We celebrated the moment of Liam's birth in the nude, walking from the showers to the locker room at the YMCA. I looked at the clock, knowing that the moment was near, and as the minute hand crept towards the 11:12 position, I grabbed him around the middle and started to sing to him. He beamed, looked himself up and down, seated himself on the bench and said, "I'm five years old!" (He had been resisting the title of "five" all morning, knowing that while it was his birth date, since his birth time had not actually passed, he felt it was improper to consider himself five up until that point).
Several of the moms in the room wished me a happy birthday, too, which made me beam: of course this was also my day, and little could they know of what was packed into the moment of that child's birth. I still hang in suspended disbelief at the image of his little, pink body being lifted from my middle, hearing the cry, seeing the fat, white cord hanging from his middle as the doctor whisked him across the room to be suctioned. I could see parts of him, but not the whole boy, and I knew he was a boy. I could hear Greg tell the doctor his name was Liam, and could hear the noises he made, and my head was whirling and twirling-- it had happpened.
They had saved the baby.
This was it, of course, he had been born in the precise manner that I had fantasized about-- there was no allowance in my vision for a peaceful, copascetic birth of this child. Hehad to be saved, clearly, seeing as I was working with a failure rate of 100% this seemed the only way to get him out alive. And there he was, fat and flailing, and I was nailed to the cross with an oxygen mask over my face, crying like I would never stop.
They couldn't hear what I was saying when they brought him over to me, my face was covered and I was wet and snotty and wailing along with the baby. But finally someone slid the mask aside and they discerned that I wanted to kiss the baby, so they lowered him to my face and I kissed his damp little cheek, and I spoke softly into his ear and he quieted then, of course, because he knew his mother was there with him.
The rest of the day flew by in a blur of a dream come true, and really, has never stopped. This is all, really, truly, still a dream come true. This little boy, his eyes so big and wide and blue every day, his beauty and curiosity and wisdom just seeping from his pores as he floats his way through this world, just brings me more joy than I could have ever forseen. I am so grateful for him. (and here are a few peeks of him at 4 months, 9 months, and 2 years)
14 comments:
What a sweet boy! Happy 5th Birthday, Liam!

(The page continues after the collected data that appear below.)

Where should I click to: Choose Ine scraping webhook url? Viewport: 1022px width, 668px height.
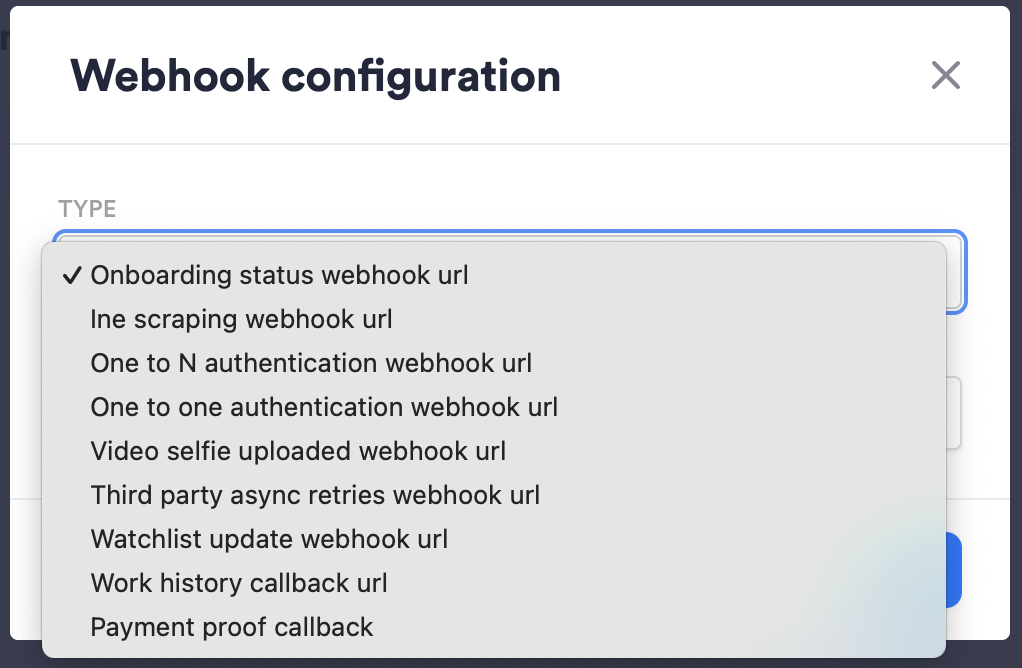point(241,319)
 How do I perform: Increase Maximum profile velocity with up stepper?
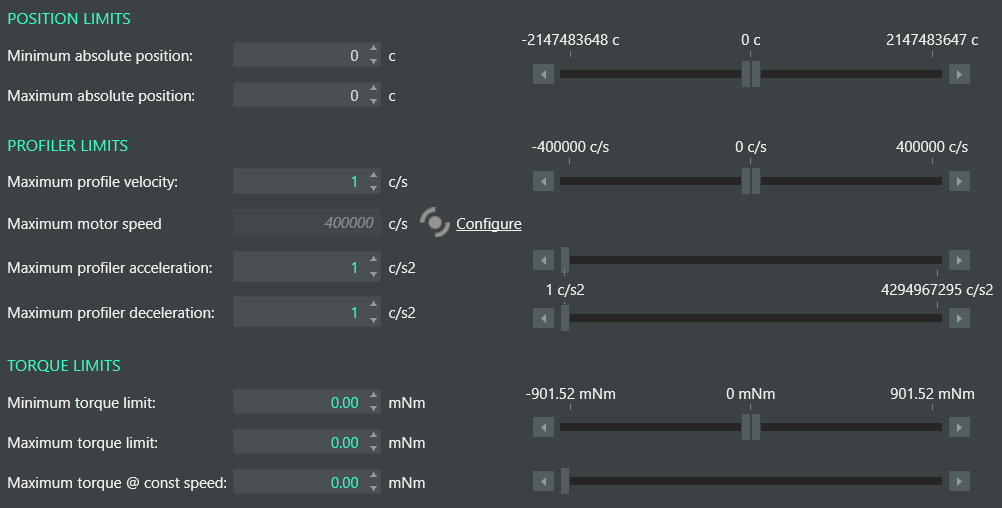click(373, 175)
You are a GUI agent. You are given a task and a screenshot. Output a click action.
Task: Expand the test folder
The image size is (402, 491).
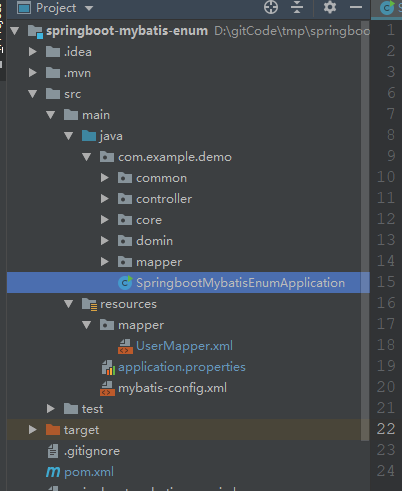click(51, 409)
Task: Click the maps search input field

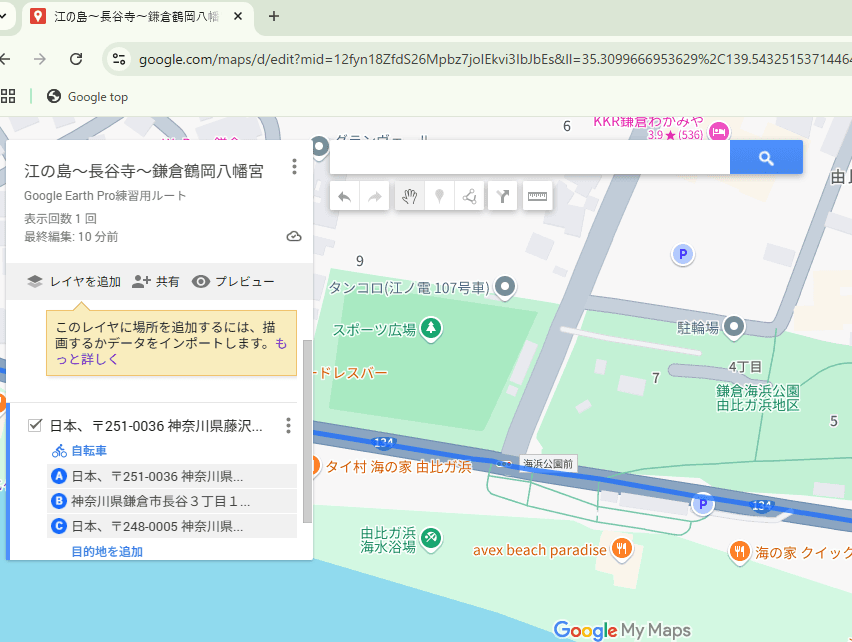Action: [x=530, y=158]
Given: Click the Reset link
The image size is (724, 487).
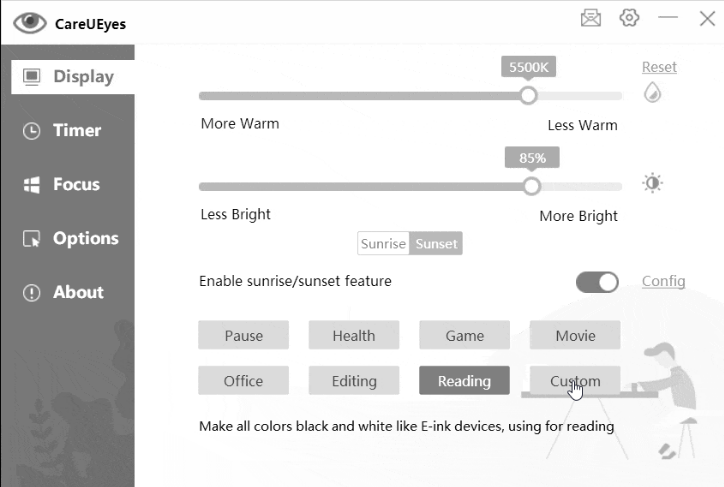Looking at the screenshot, I should click(x=659, y=67).
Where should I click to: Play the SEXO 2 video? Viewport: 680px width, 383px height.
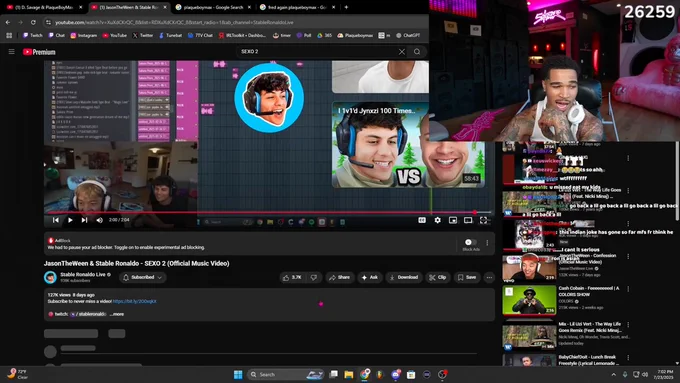[70, 220]
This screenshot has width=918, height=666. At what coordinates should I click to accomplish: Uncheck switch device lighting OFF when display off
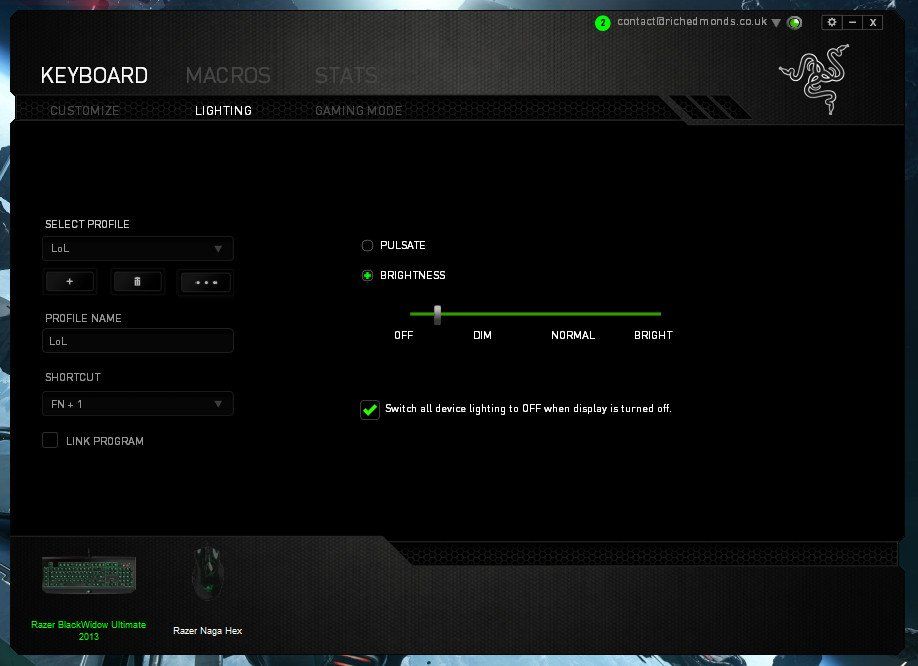pos(370,408)
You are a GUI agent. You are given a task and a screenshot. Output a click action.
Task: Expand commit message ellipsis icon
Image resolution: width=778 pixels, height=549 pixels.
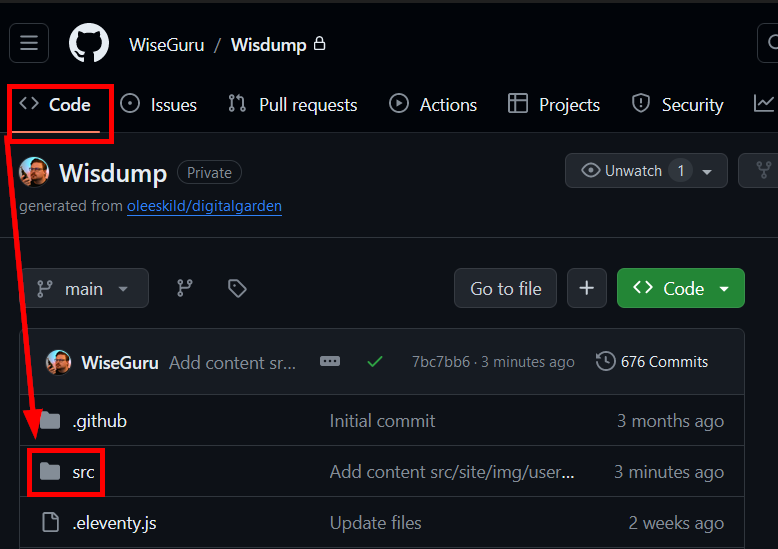330,362
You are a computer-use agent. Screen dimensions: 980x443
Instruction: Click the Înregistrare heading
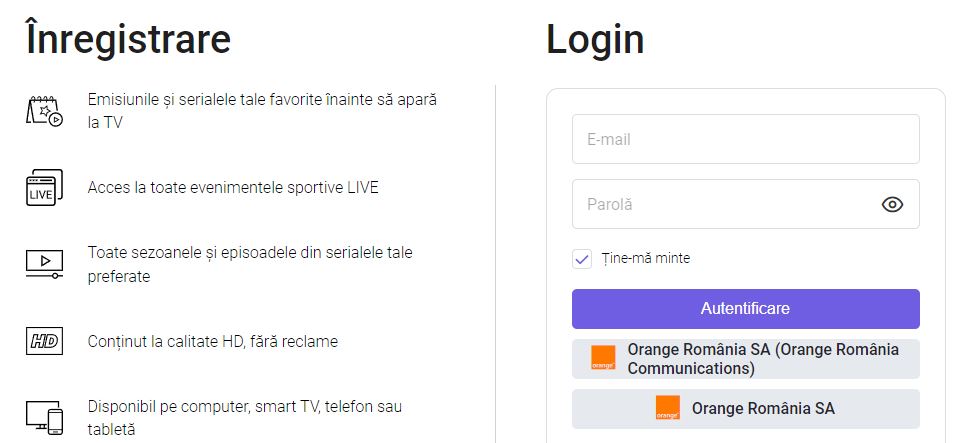[128, 39]
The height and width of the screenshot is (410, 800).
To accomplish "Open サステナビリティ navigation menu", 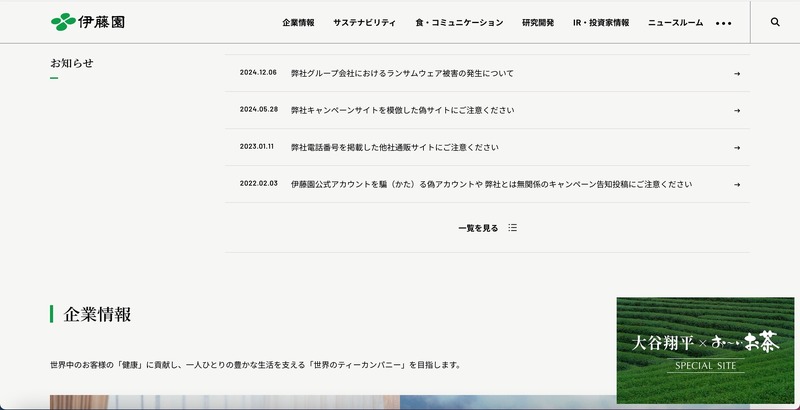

Hurray!! Happy Birthday to Liam!
Happy Five, sweet Liam! A whole hand old. You are joy. It is written across your face, it is crystal clear in your eyes, and it radiates from your smile.
Happy Five, dear Carol. You are an incredible mama and your happiness and love make me all warm inside. We started yet another session of writing tonight in that fabulous living room--and I looked to your "spot" on the floor in the doorway and smiled.
Gorgeous, just gorgeous.
Happy 5th Birthday sweet Liam.
Happy 5th Birthday to your dear sweet Mama too!
Muah! I love you!
Happy 5th - for sweet Liam's birth and for your rebirth. He was saved, and he saved you. I wait patiently for my day to come, always looking ahead to you for guidance and inspiration.
Much love to you Carol xo
Happy birthday Liam! I love the picture of him in the sling.
Happy birthday, Liam.
I never tire of hearing the story of the boy who was saved.
Happy Birth Day.
Your words, as always, bring a tear... because I am always inspired by one who loves their children so much it hurts.
Happy Birthday Liam. He's such a handsome little man.
Happy birthday, beautiful Liam-- you are sunshine. And happy Liam's birthday to you, Carol, wonderful mama.
Happy Birthday to Liam and his mommy. I hope to have a similar outcome come July.
Your love for your children is beautiful.
Just so you know I nominated you for the sisterhood award. You can find it on my blog.
Happy birthday to Liam. I swear, to me he really looks exactly as he did when he was a baby (from the baby photos you've posted). I am so happy your sweet boy has made your life so full. And, of course, so sorry that Charlotte isn't physically here to celebrate with you.